A trilogy, set in 1815, that follows the journey of the Nye family from their comfortable life in Connecticut to the wilderness of New York. Pioneer life is certainly not romanticized in this series, as the Nye family must contend with many difficulties. The main character, Remembrance, is very likeable, and you grow to admire her as she takes on more and more responsibility for her family’s survival.

I very much enjoyed these books. I’ve read a lot of “pioneer fiction,” but still learned a lot from this series. The second book, Frozen Summer covered the true events in the summer of 1816, when snows and killing frosts were felt all summer long in most of Northern New England and New York. These were later discovered to be a result of the eruption of Tambora, but at the time, the settlers truly feared that the world was ending.

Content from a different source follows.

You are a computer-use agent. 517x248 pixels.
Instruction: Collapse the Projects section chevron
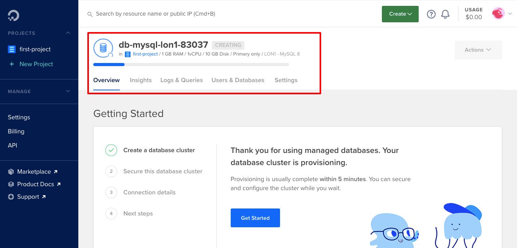click(68, 33)
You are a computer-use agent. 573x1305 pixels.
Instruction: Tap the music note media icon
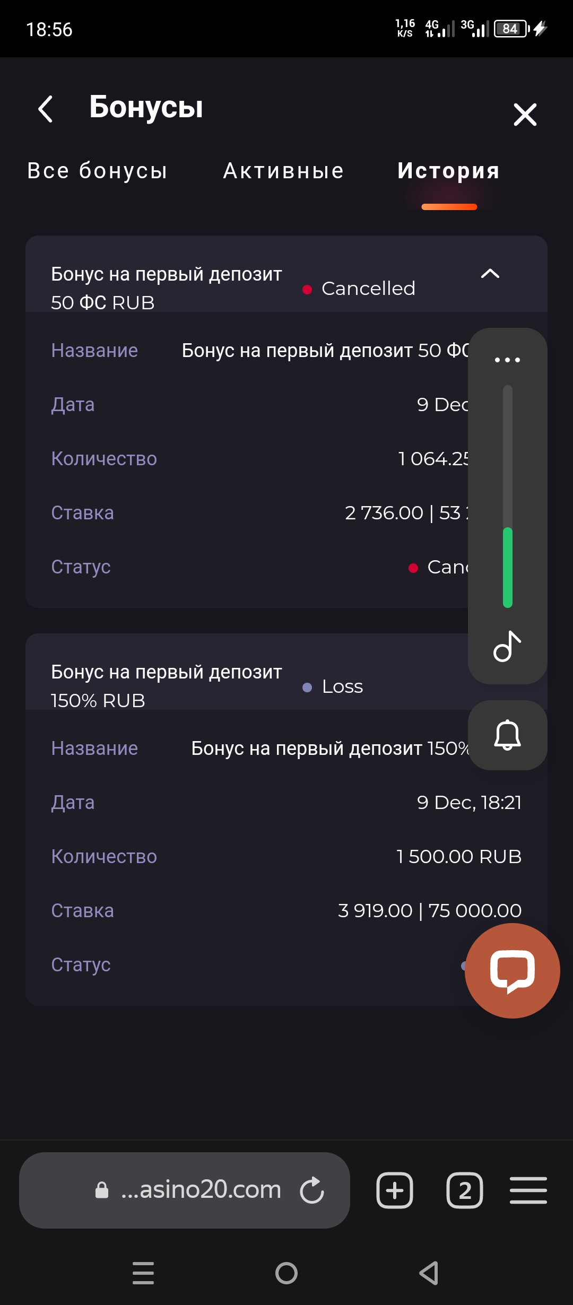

Rose Nolan and her family immigrate to the United States in 1911. But before the family is allowed to leave Ellis Island, her father is sent back to Ireland with her sick brother. Rose, her mother and 2 younger sisters go to stay in New York with her uncle, but her mother soon tires of waiting for her father, and returns home. However, in spite of the difficulties, Rose and her sister Maureen are enamored with the new country and decide to stay and fend for themselves.

Rose soon finds work at the Triangle Shirtwaist Factory. She makes friends, enjoys her work and the pay, and is content with her new life. But when a deadly fire rips through the factory, Rose is challenged more than she ever thought possible.

I really enjoyed this book, in spite of the dread that was hanging over me while I waited for the fire to happen. The book definitely portrays sympathy for worker’s unions. Given the conditions that Rose worked in, you can see why unions were so necessary. In spite of my disagreements with much of what unions do today, I do appreciate the contributions they have made to this country, and Auch does a good job of illustrating some of these in her book.